The Bombay High Court has dismissed a writ petition filed by Vodafone India against a transfer pricing adjustment of Rs 1,300 crore by the Income Tax Department. It further directed the Disputes Resolution Panel (DRP) to take over the matter on merits and pass an order with a finding within two months.
This verdict came as another major jolt for the telecom major. In September, the High Court had dismissed a petition that questioned the Income Tax Department’s jurisdiction in passing an Rs 8,500-crore order on transactions by the company’s outsourcing unit in Pune. The court had said that the Revenue Department can suo motu investigate any cross-border deal.
On Friday, a Division Bench comprising Chief Justice Mohit Shah and Justice M. S. Sanklecha directed the telecom major to file a plea/objection, if any, with the DRP within two weeks.

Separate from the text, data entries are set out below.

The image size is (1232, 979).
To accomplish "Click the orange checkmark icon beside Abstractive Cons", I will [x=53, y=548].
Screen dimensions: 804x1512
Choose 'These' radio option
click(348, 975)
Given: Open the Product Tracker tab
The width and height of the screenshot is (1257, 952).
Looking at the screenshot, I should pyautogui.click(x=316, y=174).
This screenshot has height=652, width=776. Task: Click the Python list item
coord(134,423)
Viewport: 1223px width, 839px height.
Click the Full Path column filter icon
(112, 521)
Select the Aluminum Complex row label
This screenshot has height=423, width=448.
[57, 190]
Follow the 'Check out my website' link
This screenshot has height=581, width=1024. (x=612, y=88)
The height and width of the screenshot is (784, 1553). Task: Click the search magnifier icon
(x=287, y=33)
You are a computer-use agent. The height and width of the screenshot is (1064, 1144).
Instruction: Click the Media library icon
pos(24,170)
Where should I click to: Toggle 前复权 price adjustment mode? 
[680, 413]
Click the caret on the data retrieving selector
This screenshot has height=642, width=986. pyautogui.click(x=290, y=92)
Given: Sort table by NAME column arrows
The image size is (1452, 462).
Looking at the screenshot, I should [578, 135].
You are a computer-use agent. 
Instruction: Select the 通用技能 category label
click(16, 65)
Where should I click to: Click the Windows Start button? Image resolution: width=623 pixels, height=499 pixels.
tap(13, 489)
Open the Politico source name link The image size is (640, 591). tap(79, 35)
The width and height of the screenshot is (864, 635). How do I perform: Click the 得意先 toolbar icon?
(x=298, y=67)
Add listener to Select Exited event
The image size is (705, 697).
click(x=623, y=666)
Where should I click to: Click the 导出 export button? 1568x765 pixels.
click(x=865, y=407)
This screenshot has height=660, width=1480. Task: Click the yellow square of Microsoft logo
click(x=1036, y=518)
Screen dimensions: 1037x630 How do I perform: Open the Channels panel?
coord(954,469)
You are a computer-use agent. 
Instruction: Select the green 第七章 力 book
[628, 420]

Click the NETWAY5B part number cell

According to experts, Vodafone India might re-approach the High Court if it is not satisfied with the DRP’s verdict, said a lawyer at Majmudar and Partners. The case relates to a transfer pricing order given by I-T Department during assessment year 2009-10 over issuance of shares by Vodafone India to a Mauritius group company for Rs 246 crore at a fair market value (FMV) of Rs 8,519 per share. But, according to the Tax Department, the FMV was Rs 53,775 a share and thus the difference should be taxed.
Vodafone has been claiming that these are capital transactions and hence do not fall under the transfer pricing ambit.
According to Sanjay Sanghvi, a partner at Khaitan & Co, rRecently, the Income Tax Appellate Tribunal in Hyderabad in Vijay Electricals case had ruled that such transaction of subscription to share capital does not result in any income which can justify a TP adjustment.